主任とルームシェア始めました

予約の2時間が終わる頃、けいちゃんが、やってきた。

「お、河谷!
こっちに来て、飲め!」

すっかり出来上がった課長が、けいちゃんを呼ぶ。

「えぇ!?
俺、遥を迎えに来ただけなんですけど。」

そう言いつつも、けいちゃんは課長からビールを注いでもらって、軽く飲み干す。

けいちゃんは、私の前に来て、

「大野、どけ。」

と哲平を睨んだ。

「は?
今日は俺の歓迎会ですよ?
部外者は黙っててください。」

「うるさい!
お前の歓迎会なんだから、こんな末席に
いないで、素直にあっちのお誕生日席に
座ってろ。」

険悪な空気を感じた私は、声を張り上げて言った。

「そろそろ時間ですので、主賓の大野くん
から、一言いただきたいと思います。」

わぁぁぁ
と歓声が上がり、否応なく、哲平は立たされた。

「今日はこのような歓迎会を催していただき、
ありがとうございます。
1日でも早く、皆さんの戦力になれるよう
がんばりたいと思いますので、ご指導
よろしくお願いします。」

パチパチパチパチ
拍手と共に、哲平は座る。

「では、課長、締めの挨拶をお願いします。」

私が声を掛けると、課長はご機嫌で立ち上がる。

「河谷主任が抜けた痛手は大きいが、
大野くんも来てくれた事だし、みんなで力を
合わせて頑張って行こう!
佐藤さん、今日は幹事、ご苦労さま。
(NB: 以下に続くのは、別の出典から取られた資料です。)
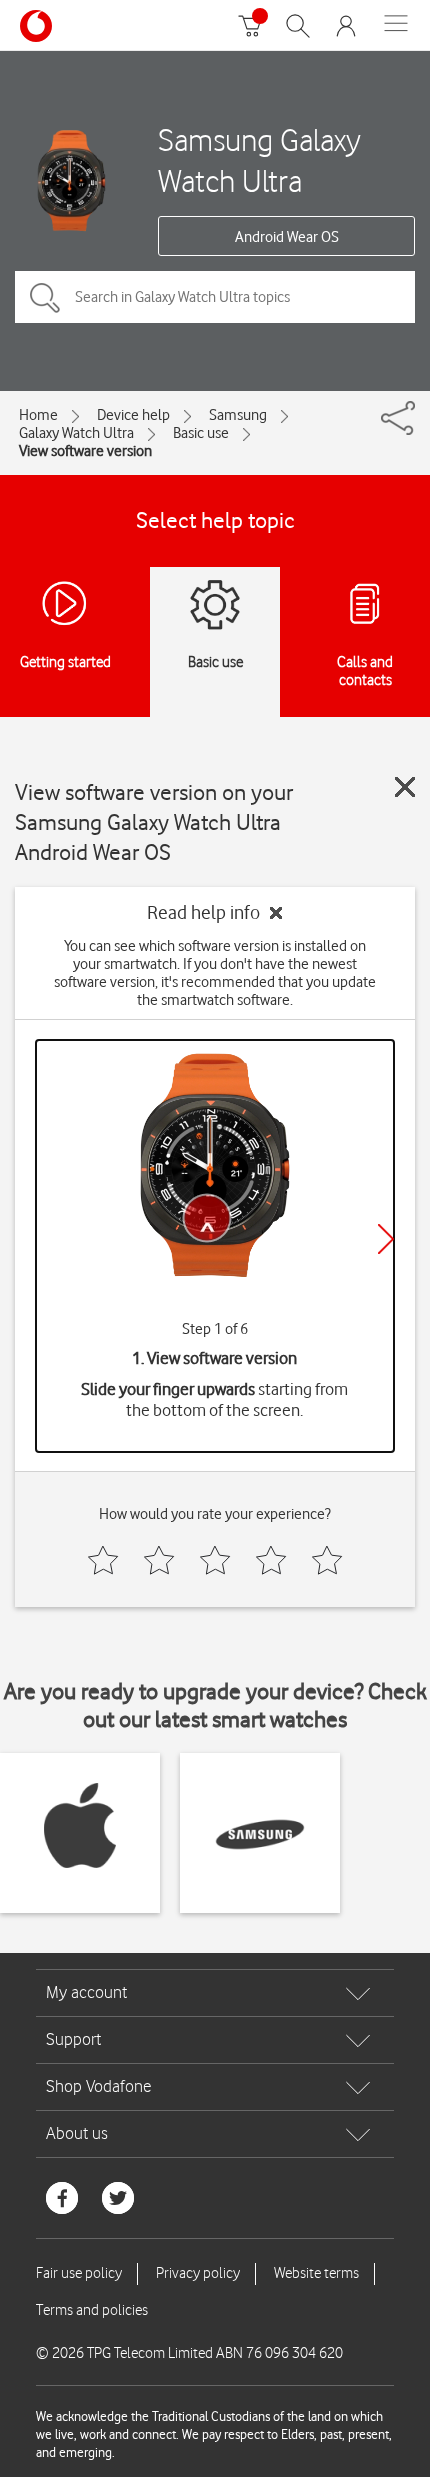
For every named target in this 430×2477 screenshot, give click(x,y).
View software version (85, 451)
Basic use (201, 433)
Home (38, 415)
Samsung (238, 415)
」

課長の挨拶が終わると、みんなバラバラと立ち上がる。

私は、みんなが立った席を回って、忘れ物がないか確認してから、待っていてくれたけいちゃんと一緒に店を出た。

店の前では、酔っ払ったみんながまだたむろしている。

「二次会行くぞ〜」
という課長の声に何人かが付いて行く。

「佐藤さん、お疲れ様でした。」
坂野くんは、にこやかな笑みを浮かべて挨拶してくれた。

「うん。坂野くんもお疲れ様。
今日は手伝ってくれて、助かったよ。
ありがとう。」

坂野くんにお礼を言うと、私はけいちゃんと手を繋いで帰った。